(EXCERTO DA PÁGINA):
____
2. Não concordando com o douto despacho de alteração não substancial dos factos, pois que entendeu o Recorrente que a alteração operada pelo Tribunal de primeira instância constituiu alteração substancial dos factos, sobre os quais não podia conhecer, nem com a douta sentença que o condenou numa pena de seis meses de prisão efetiva, pela prática de um crime de desobediência, p. e p. pelo art.º 348.º n.º 1 al. a) do Código Penal e na pena acessória de proibição de conduzir veículos com motor pelo período de 12 meses, o arguido interpôs recurso para o Venerando Tribunal da Relação de Évora, arguiu a nulidade da decisão por condenação por factos diversos dos descritos na acusação, os quais constituem um alteração substancial dos factos, arguiu a nulidade da sentença, bem como o erro na apreciação da prova, insuficiência e contradição entre a decisão e aprova, violação do princípio in dúbio pro reo e excesso das penas aplicadas e violação da finalidade das penas.

3. Decidiu o Venerando Tribunal da Relação de Évora, negar provimento ao recurso interposto pelo arguido/recorrente em todos os seguimentos, mantendo a pena aplicada ao arguido, seis meses de prisão efetiva, decidindo não suspender a execução da pena.

4. O arguido/recorrente, notificado do acórdão do Tribunal da Relação de Évora, verificou que aquele Tribunal não se pronunciou em sede de ponderação da pena a aplicar ao Arguido como impõe a Lei, a aplicação de penas de substituição, nos termos do disposto nos arts.º 43.º, 45.º n.º 1 e 3, 46.º, 50.º e 58.º do Código Penal, pelo que através de reclamação dirigida aquele Tribunal arguiu a nulidade do acórdão.

5. A reclamação apresentada pelo Recorrente foi indeferida, por acórdão proferido em 08.06.2021, concluindo o acórdão não ter sido cometida a apontada nulidade.
____
(DADOS APRESENTADOS):
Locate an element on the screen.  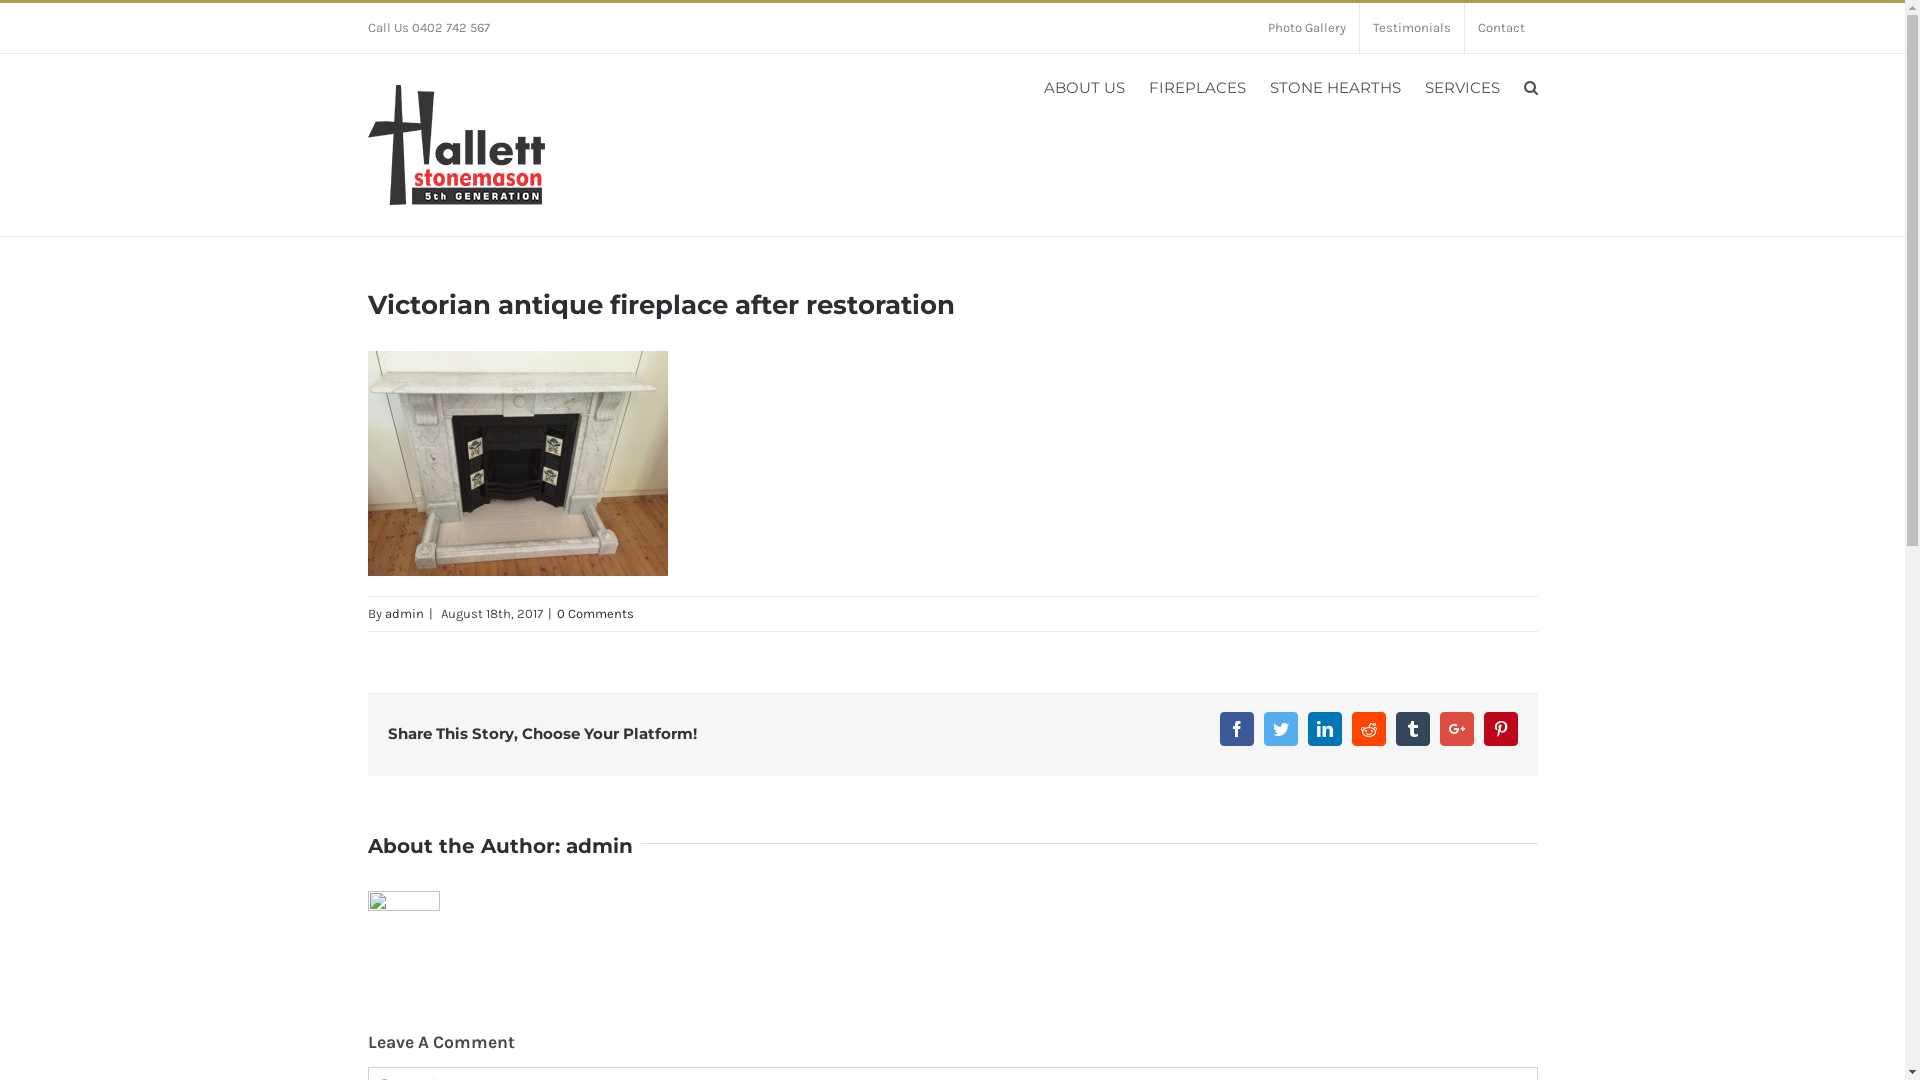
____
(TAREFA A REALIZAR):
As afirmações (a), (b) e (c) concordam com o excerto da página sobre o recurso do arguido? Responda sim ou não a cada uma e cite, palavra por palavra, o trecho do excerto que decide.
(a) O Tribunal da Relação de Évora suspendeu a execução da pena de prisão.
(b) A pena acessória de proibição de conduzir foi fixada em 12 meses.
(c) A reclamação apresentada pelo Recorrente foi deferida.

(SOLUÇÃO DA TAREFA):
(a) Não: "decidindo não suspender a execução da pena".
(b) Sim: "na pena acessória de proibição de conduzir veículos com motor pelo período de 12 meses".
(c) Não: "A reclamação apresentada pelo Recorrente foi indeferida".